Sustituye "Tools" por "Edit" en el tramo que va desde la línea que contiene "The image size" hasta la que contiene "click(x=125, y=18)", ambas incluidas. Reproduce ese tramo sin ningún otro cambio.

#### MATERIAL DE CONSULTA:
+++
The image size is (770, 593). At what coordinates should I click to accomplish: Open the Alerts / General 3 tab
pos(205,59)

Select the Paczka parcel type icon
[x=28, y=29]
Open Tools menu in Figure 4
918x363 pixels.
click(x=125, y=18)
+++
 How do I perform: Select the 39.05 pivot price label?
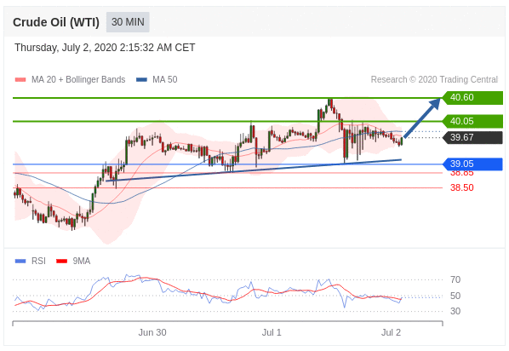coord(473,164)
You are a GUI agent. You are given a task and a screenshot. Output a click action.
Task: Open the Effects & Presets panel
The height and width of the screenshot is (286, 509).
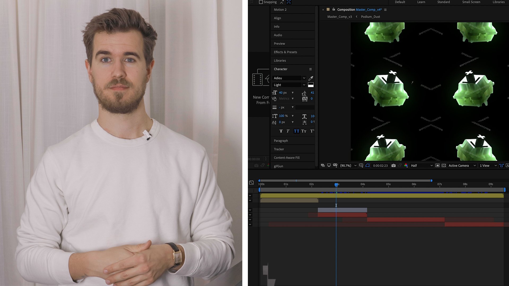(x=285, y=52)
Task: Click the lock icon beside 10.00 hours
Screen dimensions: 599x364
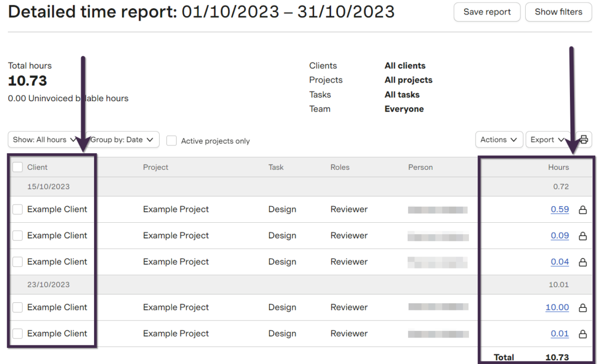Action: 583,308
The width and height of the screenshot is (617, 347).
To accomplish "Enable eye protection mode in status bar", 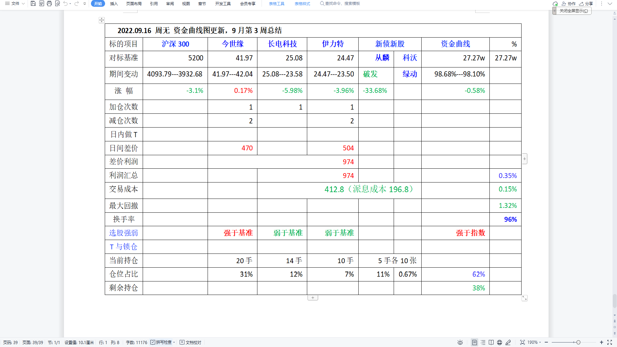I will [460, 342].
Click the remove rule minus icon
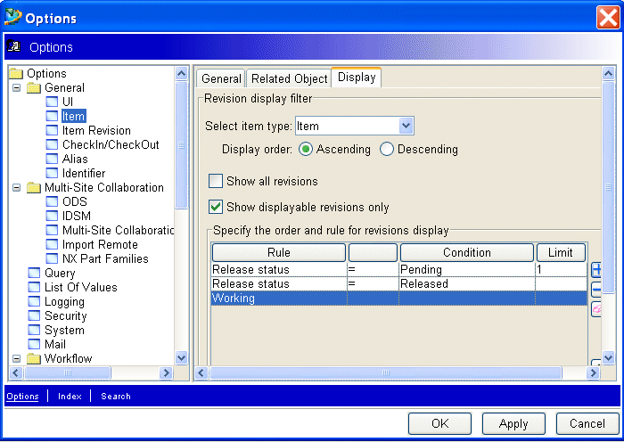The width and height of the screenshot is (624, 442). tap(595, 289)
+++
#### RESPUESTA:
The image size is (770, 593). At what coordinates should I click to accomplish: Open the Alerts / General 3 tab
pos(205,59)

Select the Paczka parcel type icon
[x=28, y=29]
Open Edit menu in Figure 4
918x363 pixels.
click(x=125, y=18)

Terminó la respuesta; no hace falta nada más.